**TO BE DONE:** Count the lines in the records below that contain the word "perform", and give only that number.

**DATASET ENTRIES:**
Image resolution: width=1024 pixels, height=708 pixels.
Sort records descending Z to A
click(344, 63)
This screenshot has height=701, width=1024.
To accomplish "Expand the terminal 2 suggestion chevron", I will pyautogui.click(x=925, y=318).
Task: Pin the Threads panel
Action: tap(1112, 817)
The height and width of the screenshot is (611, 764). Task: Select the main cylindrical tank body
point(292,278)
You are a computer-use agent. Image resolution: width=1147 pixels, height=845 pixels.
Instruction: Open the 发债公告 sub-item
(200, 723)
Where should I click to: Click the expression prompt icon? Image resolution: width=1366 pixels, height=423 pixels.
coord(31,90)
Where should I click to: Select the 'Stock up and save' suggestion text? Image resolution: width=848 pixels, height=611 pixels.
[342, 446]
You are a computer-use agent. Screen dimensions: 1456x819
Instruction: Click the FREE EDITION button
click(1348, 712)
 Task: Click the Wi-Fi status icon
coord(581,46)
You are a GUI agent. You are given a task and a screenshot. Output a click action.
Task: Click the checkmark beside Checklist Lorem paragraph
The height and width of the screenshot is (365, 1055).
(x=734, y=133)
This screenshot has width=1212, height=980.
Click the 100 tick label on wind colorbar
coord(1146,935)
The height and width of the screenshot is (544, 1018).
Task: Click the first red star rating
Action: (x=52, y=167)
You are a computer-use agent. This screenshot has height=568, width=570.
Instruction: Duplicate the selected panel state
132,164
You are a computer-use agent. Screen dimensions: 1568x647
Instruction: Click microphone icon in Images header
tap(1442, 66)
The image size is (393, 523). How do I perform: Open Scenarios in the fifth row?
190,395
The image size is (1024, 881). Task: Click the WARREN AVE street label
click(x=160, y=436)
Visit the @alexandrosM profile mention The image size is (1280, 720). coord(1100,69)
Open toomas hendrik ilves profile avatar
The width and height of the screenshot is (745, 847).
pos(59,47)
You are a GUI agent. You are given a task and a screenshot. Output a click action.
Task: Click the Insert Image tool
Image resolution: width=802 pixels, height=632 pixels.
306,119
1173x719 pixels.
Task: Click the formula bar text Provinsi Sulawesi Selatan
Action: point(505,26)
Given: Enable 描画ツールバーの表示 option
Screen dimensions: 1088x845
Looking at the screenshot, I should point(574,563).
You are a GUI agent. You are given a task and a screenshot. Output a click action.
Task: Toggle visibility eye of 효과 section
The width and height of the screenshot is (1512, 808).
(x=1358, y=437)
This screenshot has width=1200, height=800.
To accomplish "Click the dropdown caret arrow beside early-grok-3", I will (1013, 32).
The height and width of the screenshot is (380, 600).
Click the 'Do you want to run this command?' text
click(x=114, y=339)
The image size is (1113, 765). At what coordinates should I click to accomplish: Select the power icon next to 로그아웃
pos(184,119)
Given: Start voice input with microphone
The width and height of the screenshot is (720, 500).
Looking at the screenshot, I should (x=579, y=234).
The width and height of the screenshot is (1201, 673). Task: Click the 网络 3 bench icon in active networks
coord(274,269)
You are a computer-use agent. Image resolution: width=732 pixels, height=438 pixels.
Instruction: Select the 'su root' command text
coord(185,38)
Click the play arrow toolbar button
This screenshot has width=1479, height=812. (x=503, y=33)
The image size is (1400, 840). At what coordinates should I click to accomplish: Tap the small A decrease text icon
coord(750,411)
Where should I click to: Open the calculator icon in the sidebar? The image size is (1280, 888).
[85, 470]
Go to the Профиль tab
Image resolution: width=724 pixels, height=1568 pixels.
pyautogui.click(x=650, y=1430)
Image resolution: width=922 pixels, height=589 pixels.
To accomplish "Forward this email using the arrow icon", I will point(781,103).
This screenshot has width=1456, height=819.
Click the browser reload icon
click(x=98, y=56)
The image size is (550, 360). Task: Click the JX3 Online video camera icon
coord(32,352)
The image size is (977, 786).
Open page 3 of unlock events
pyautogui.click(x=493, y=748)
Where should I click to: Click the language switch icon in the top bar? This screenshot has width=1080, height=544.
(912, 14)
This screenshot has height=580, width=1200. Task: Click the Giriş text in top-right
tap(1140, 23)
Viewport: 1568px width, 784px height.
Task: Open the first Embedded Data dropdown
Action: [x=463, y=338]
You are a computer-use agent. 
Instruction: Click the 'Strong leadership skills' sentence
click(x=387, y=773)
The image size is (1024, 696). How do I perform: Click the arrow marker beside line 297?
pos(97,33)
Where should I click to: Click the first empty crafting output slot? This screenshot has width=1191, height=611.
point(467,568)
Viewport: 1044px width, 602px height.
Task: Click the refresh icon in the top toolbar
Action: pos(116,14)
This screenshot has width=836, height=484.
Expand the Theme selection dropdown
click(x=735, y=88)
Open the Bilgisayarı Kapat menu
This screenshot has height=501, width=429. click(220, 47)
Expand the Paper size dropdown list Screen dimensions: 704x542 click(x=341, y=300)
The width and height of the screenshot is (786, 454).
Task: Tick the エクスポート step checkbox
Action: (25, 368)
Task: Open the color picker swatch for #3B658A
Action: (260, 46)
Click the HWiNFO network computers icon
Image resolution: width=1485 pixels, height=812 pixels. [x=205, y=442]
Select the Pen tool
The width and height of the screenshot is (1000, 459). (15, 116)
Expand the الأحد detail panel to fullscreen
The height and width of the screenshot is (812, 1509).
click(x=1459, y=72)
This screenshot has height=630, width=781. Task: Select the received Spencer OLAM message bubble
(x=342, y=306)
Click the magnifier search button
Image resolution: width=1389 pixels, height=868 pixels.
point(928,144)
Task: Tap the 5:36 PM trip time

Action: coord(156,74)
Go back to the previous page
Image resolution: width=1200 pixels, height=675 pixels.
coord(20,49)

**SOLUTION:** 2